Whatever Happened to the Tsunami Harley?

Harley-Davidson drifts 4000 miles across Pacific Ocean

Harley-Davidson motorcycles have been ridden to every corner of the earth, but none has ever made a journey as remarkable as Ikuo Yokoyama’s 2004 Softail Night Train. Yokoyama had his Harley parked in a storage container outside his home in Japan’s Miyagi Prefecture when the devastating, 8.9-magnitude Tohoku earthquake struck on March 11, 2011. The resulting 25-foot tsunami destroyed the 29-year-old’s home and swept the storage container out to sea. Remarkably, the container remained sealed and afloat, drifting slowly across the Paci!c Ocean for more than a year. It eventually washed up and broke apart on a remote beach in British Columbia’s Haida Gwaii Islands, more than 4000 miles from Yokoyama’s home.

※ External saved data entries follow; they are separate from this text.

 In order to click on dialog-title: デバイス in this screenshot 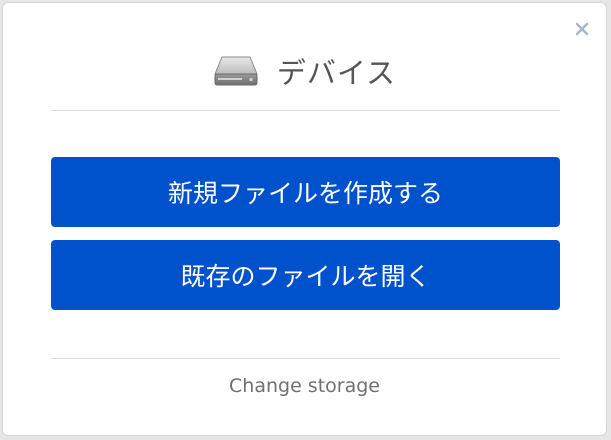, I will do `click(336, 73)`.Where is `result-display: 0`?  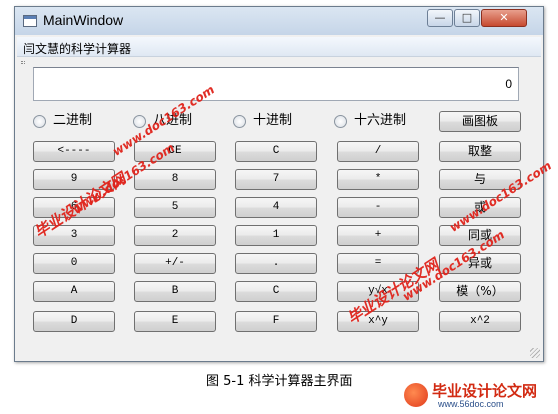
result-display: 0 is located at coordinates (276, 84).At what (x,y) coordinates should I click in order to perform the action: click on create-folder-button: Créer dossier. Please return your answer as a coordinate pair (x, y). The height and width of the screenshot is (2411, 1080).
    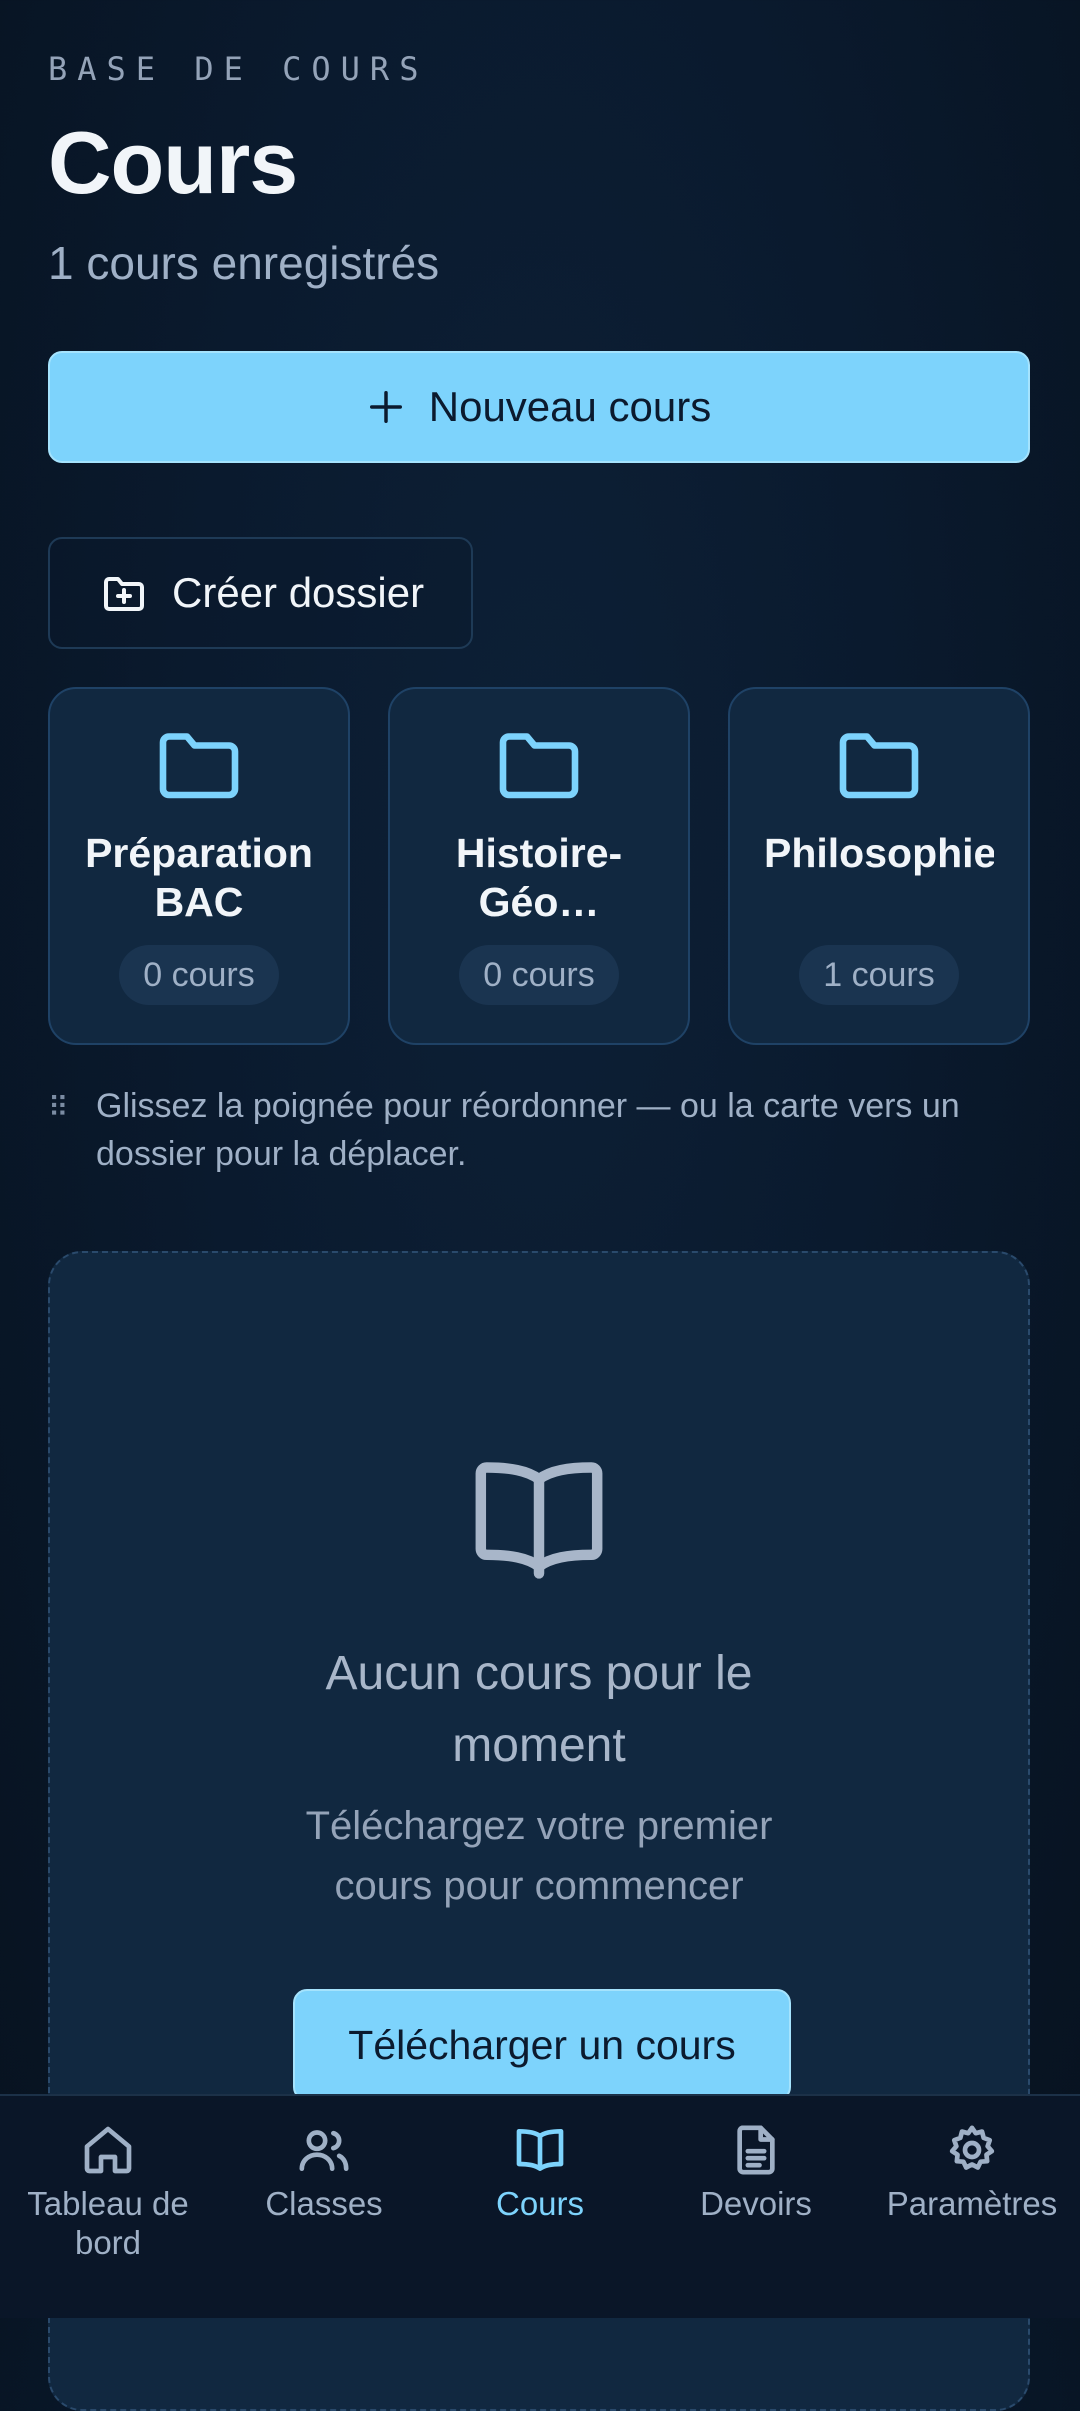
    Looking at the image, I should click on (260, 593). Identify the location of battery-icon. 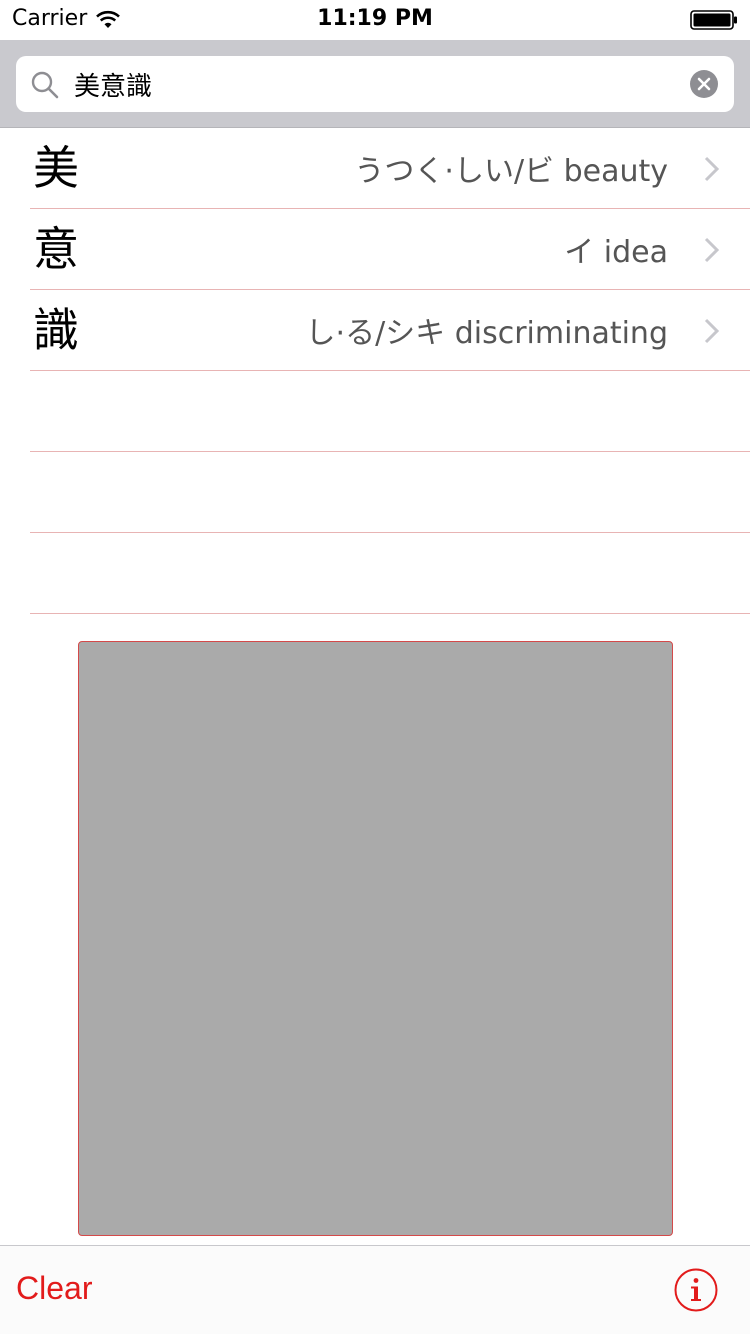
(714, 20).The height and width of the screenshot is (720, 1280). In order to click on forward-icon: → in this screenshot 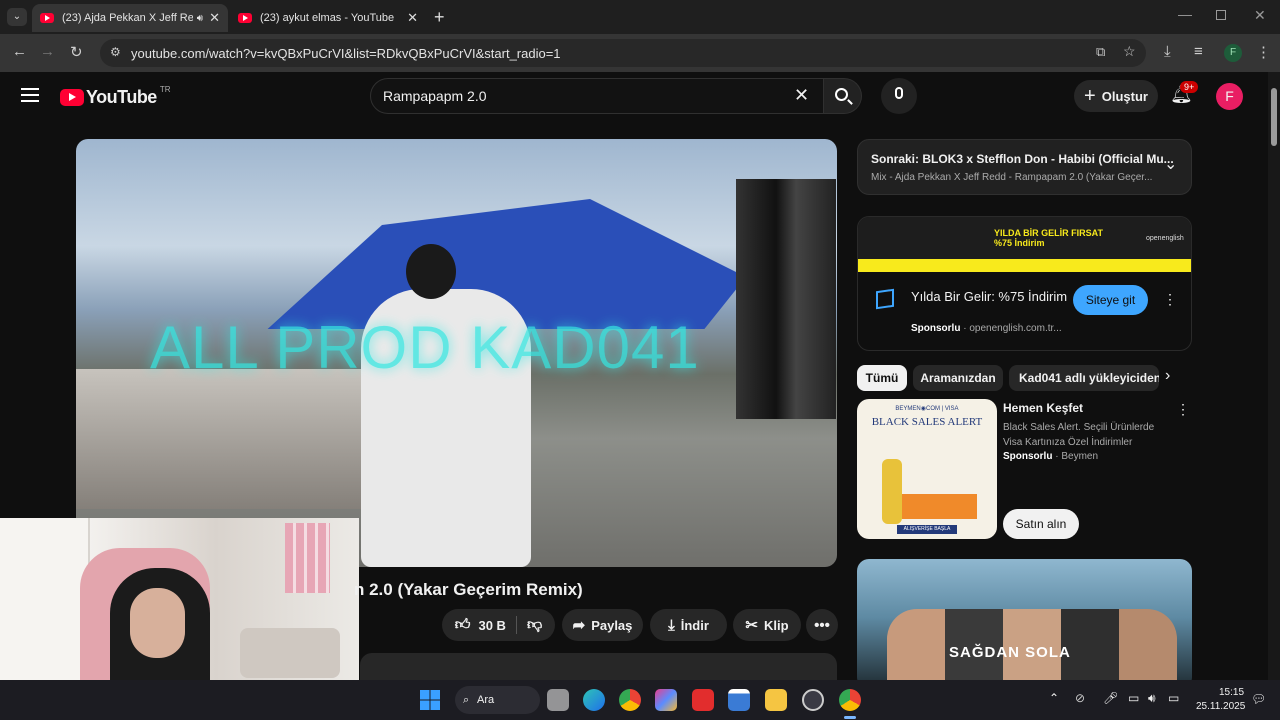, I will do `click(48, 52)`.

The bike remained partially buried on the beach for a month before a beachcomber discovered it. Harley-Davidson HQ heard the story from staff at Steve Drane Harley-Davidson in Victoria, British Columbia, who assisted in recovering the bike. The Motor Company offered to repair and return the Softail to Yokoyama, but the owner instead asked for the bike to be displayed at the Harley-Davidson Museum in Milwaukee, as a tribute to the more than 15,000 lives lost in the disaster—including three members of Yokoyama’s family. Harley-Davidson obliged, and the bike is on display at the museum now.